__WORK REQUEST__.
Starting with the first line, transcribe the material exactly through to the last.

=== Begin Enclosure ===

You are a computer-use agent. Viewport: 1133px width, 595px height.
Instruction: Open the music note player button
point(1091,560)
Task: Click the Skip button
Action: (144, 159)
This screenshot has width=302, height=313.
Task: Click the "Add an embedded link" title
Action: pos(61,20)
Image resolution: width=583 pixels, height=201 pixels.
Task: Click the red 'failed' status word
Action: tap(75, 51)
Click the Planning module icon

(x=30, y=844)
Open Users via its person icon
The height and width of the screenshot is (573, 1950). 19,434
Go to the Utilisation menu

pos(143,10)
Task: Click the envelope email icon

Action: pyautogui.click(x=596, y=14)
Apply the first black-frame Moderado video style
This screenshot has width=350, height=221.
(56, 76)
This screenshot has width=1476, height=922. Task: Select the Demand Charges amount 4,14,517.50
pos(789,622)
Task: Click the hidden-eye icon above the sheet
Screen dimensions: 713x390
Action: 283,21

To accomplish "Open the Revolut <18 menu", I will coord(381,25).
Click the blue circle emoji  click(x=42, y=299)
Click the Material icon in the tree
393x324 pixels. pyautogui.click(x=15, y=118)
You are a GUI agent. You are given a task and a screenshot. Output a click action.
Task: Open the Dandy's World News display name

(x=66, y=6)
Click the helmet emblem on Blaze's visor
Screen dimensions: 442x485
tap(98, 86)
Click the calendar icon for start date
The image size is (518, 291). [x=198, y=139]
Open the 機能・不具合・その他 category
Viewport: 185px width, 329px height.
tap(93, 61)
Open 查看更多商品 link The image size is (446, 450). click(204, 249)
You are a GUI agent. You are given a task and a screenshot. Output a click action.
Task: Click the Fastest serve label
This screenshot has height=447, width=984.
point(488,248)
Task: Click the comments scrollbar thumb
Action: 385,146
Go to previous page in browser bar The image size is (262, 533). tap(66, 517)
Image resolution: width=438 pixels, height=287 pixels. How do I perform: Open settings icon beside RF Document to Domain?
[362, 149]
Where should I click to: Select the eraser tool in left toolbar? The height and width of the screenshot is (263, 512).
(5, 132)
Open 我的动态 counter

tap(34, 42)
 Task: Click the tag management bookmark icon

=== End Enclosure ===

__ANSWER SPACE__.
You are a computer-use agent. Viewport: 1133px width, 595px height.
Instruction: Open the music note player button
point(1091,560)
Task: Click the Skip button
Action: (144, 159)
This screenshot has width=302, height=313.
Task: Click the "Add an embedded link" title
Action: pos(61,20)
Image resolution: width=583 pixels, height=201 pixels.
Task: Click the red 'failed' status word
Action: tap(75, 51)
Click the Planning module icon

(x=30, y=844)
Open Users via its person icon
The height and width of the screenshot is (573, 1950). 19,434
Go to the Utilisation menu

pos(143,10)
Task: Click the envelope email icon

Action: pyautogui.click(x=596, y=14)
Apply the first black-frame Moderado video style
This screenshot has width=350, height=221.
(56, 76)
This screenshot has width=1476, height=922. Task: Select the Demand Charges amount 4,14,517.50
pos(789,622)
Task: Click the hidden-eye icon above the sheet
Screen dimensions: 713x390
Action: 283,21

To accomplish "Open the Revolut <18 menu", I will coord(381,25).
Click the blue circle emoji  click(x=42, y=299)
Click the Material icon in the tree
393x324 pixels. pyautogui.click(x=15, y=118)
You are a GUI agent. You are given a task and a screenshot. Output a click action.
Task: Open the Dandy's World News display name

(x=66, y=6)
Click the helmet emblem on Blaze's visor
Screen dimensions: 442x485
tap(98, 86)
Click the calendar icon for start date
The image size is (518, 291). [x=198, y=139]
Open the 機能・不具合・その他 category
Viewport: 185px width, 329px height.
tap(93, 61)
Open 查看更多商品 link The image size is (446, 450). click(204, 249)
You are a GUI agent. You are given a task and a screenshot. Output a click action.
Task: Click the Fastest serve label
This screenshot has height=447, width=984.
point(488,248)
Task: Click the comments scrollbar thumb
Action: 385,146
Go to previous page in browser bar The image size is (262, 533). tap(66, 517)
Image resolution: width=438 pixels, height=287 pixels. How do I perform: Open settings icon beside RF Document to Domain?
[362, 149]
Where should I click to: Select the eraser tool in left toolbar? The height and width of the screenshot is (263, 512).
(5, 132)
Open 我的动态 counter

tap(34, 42)
 Task: Click the tag management bookmark icon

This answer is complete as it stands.